Nowadays, his most famous character is the patriarchal head of a family with millions of pounds in loose change.
But life was very different for Brian Cox when he was given a £10 note to help send him from secondary school to Succession.
As the fourth and final season of the Emmy-winning drama kicks off, Cox’s journey to becoming cantankerous media mogul Logan Roy can all be traced back to the train fare he received from Dundee impresario and comedian Ronnie Coburn.
Ronnie drove him to the station
Cox’s love of theatre was encouraged at St Michael’s Junior Secondary School and he stepped on to the Dundee Rep stage for the first time aged 15 in 1961.
The X-Files’ Cigarette Smoking Man William B Davis was artistic director at Dundee Rep and he gradually gave Cox larger and larger acting roles.
Cox was having a staple lunch of bridie and chips at Wilson’s on Reform Street when fire burned down the Rep’s home at the Forester’s Hall building in June 1963.
Cox spent a period working for Coburn at the city’s Palace Theatre.
The pair became firm friends and it was to him that Cox turned when London and drama school called to study acting and he needed to find the £10 train fare.
Coburn handed over a tenner.
He even gave Cox a lift to Dundee station to catch his train south!
The rest is history.
He went on to become an accomplished Shakespearean actor, spending seasons with both the Royal Shakespeare Company and the National Theatre.
Cox enjoyed theatre and film successes in America too, starring as the original Hannibal Lecter in Manhunter in 1986.
Cox never forgot the debt of gratitude that proved to be the first step on that long road to international success and he duly reimbursed his former mentor in April 2006.
Cox was guest speaker at a special business lunch to celebrate Tartan Day at the Apex Hotel and met up with Coburn who recalled their time working together at the Palace.
Coburn said: “I had the lease of the Palace Theatre and used to run all sorts of daft wee shows to keep it going.
“Brian lived up at Tullideph at the time and I gave him a job in the box office.
“One day he told me he’d got the chance to go to a big acting school in London but didn’t have any money to go, and asked if he could have a tenner.
“I gave him it, we gathered his stuff and I took him down to the station.
“I forgot all about it until years later when my wife and I were watching a television show.
“It was King Henry VIII and he was getting stuck into great big legs of pork and joints of meat.
“I thought ‘I know that face’ and I realised it was Brian.
“I said to my wife – King Henry VIII owes me a tenner!”
Cox never forgot his friend’s generosity
Despite arriving late for the event – his luggage had been lost on the flight from New York and he had to buy a suit for the function – Cox made an impassioned speech praising Dundonians for their integrity and urging city leaders to ensure that they now made the correct planning decisions for the future.
He said: “Edinburgh is close to my heart but this city has overcome so many obstacles and it has always come out stronger.
“That is because of the people of Dundee.

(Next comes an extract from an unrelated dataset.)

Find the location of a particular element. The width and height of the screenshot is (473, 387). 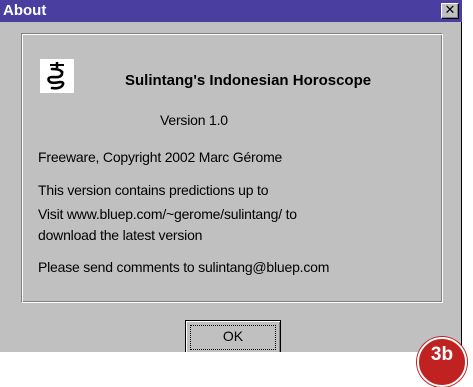

close-button: ✕ is located at coordinates (450, 11).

“Cities like Belfast should look to Dundee as an example because of the way Protestants and Catholics have got on and this is because of their shared city experience.
“The thing that matters in Dundee is the people – it doesn’t really matter about buildings, it matters about the people and it is them that make me proud to be a Dundonian.”
During his speech, he said that in the 1960s he became disappointed at the concrete buildings being put up around the city saying at the time he believed there was a conspiracy “to turn Dundee into Europe’s biggest car park”.
However, he said that as he grew older he enjoyed returning to the city more and more and Dundee was now learning from previous errors.
Cox also briefly touched on his years growing up in Dundee – a time, he said, when “fruit wasn’t something you ate, it was something you stole” – and his time working at the Rep and at the Palace alongside Coburn who later became known throughout the world for his Breath of Scotland touring shows.
Always a larger than life character, Coburn named his family home in Elliot Road Vaudevilla and Cox was among those who paid tribute when he died in 2010.
Coburn had been battling cancer for some time and Lord Provost John Letford summed it up best when he said the “lights of the city had gone out” when the news broke.
Cox became a huge star in Hollywood
His great friend by then had moved to the US permanently to pursue movies which led to a number of high-profile roles in Hollywood blockbusters including a well-loved performance in Troy playing Agamemnon and roles in the X Men and Bourne series.
Cox of course is now best known for his role as the head of the Roy gang in Succession which was a late career highlight for which he won a Golden Globe in 2020.
Succession brought Cox home in June 2019 after the makers decided his character should come from Dundee with scenes being shot at Dundee University and the V&A.
The final series will mark the end of the Waystar Royco saga although Cox has no plans to retire any time soon despite finishing the role that made him a bonafide superstar.
That means the journey that started 60 years ago with Cox holding that £10 note at Tay Bridge Railway Station will certainly have a few more twists and turns to come.